BERLIN — The German police on Tuesday arrested three men and said they were searching for two others in connection with the theft of gold, diamonds and precious stones from three highly prized collections of Baroque royal jewels in a museum in Dresden last year.
Hundreds of officers and special forces from across the country descended on a Berlin neighborhood before dawn to search 10 homes and eight other locations, including garages and vehicles, in search of the valuables, the authorities in Dresden, an eastern German city, said.
“The measures today are focused on the search for the stolen art treasures and possible evidence, such as storage media, clothing and tools,” the Dresden police and prosecutors said in a joint statement.
The predawn break-in at the Jewel Room, one of 10 rooms in the Royal Palace museum known as the Grünes Gewölbe, or Green Vault, made headlines around the world because of the importance of the stolen pieces and the circumstances surrounding the crime.
The pieces were said to have “immeasurable” cultural and historical value and the theft raised questions about security in German museums after another spectacular break-in at a Berlin museum two years earlier.
In the Dresden heist, the thieves used an ax to break the security glass of the cases holding the jewels and stole 11 pieces, including three treasures dating to the 18th-century nobleman August the Strong, prince-elector of Saxony and little-loved ruler of Lithuania and Poland.
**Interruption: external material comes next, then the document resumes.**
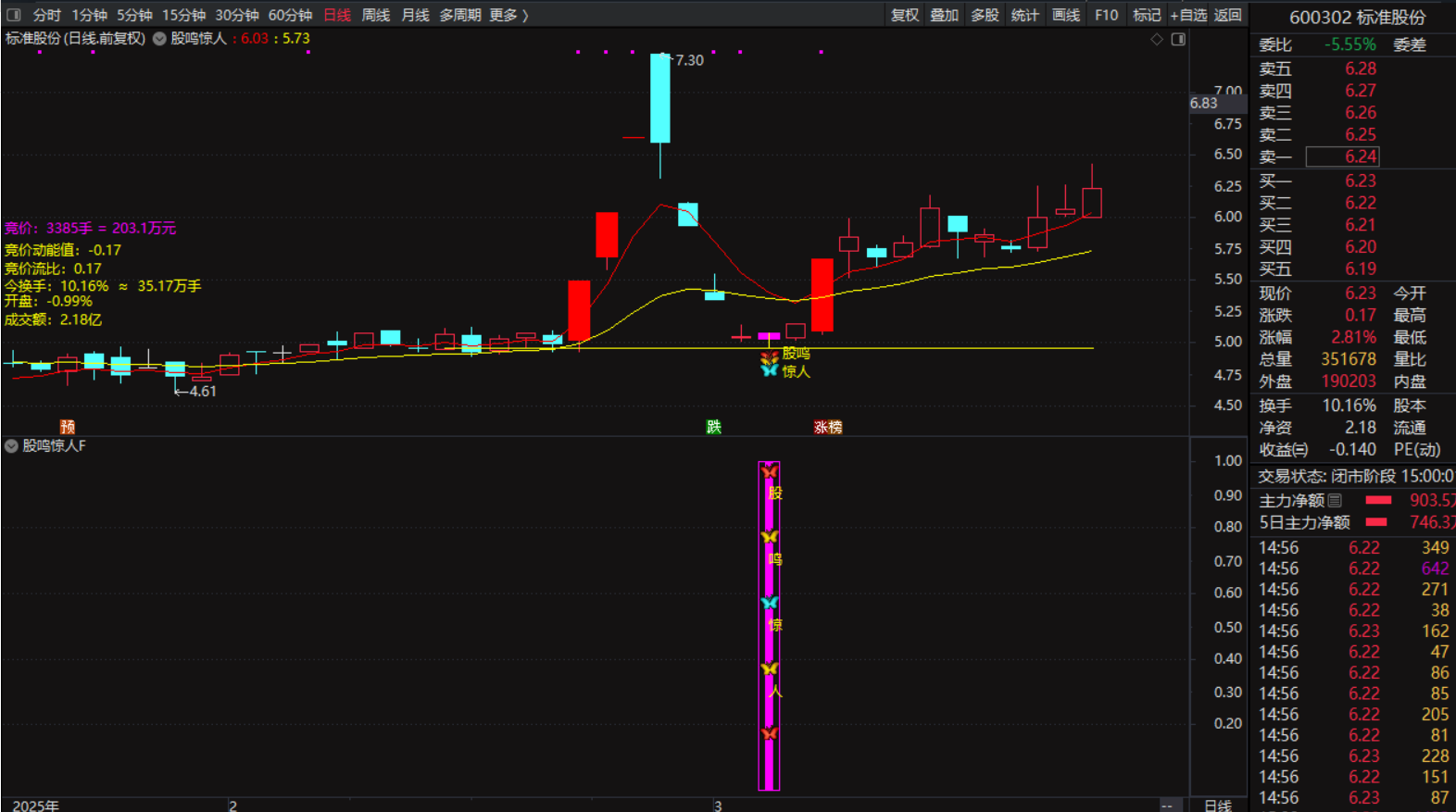This screenshot has height=812, width=1456.
Task: Expand the 股鸣惊人F sub-indicator dropdown
Action: pos(11,446)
Among the trove were sets known as the “Diamond Rose” and “Queens’ Jewelry,” along with parts of two other collections and several individual items.
Dresden officials identified the three men arrested on Tuesday only as German citizens, two age 23 and one age 26. A search warrant issued for two other suspects, Abdul Majed Remmo and Mohamed Remmo, both 21.
The objects in the Green Vault are one of the world’s most intact collections of Baroque jewels. The building was heavily damaged during World War II, but it was painstakingly rebuilt after German reunification and reopened to the public in 2006. The rooms hold a collection of 3,000 individual objects.
The stolen jewels were not insured and museum officials would not give a figure for their value, insisting that their worth lay in their historical and cultural significance as part of a complete royal collection.
Because they are unique, the pieces could not be hawked on the open market, leading to fears that they would be broken down, with the gems re-cut and the gold melted.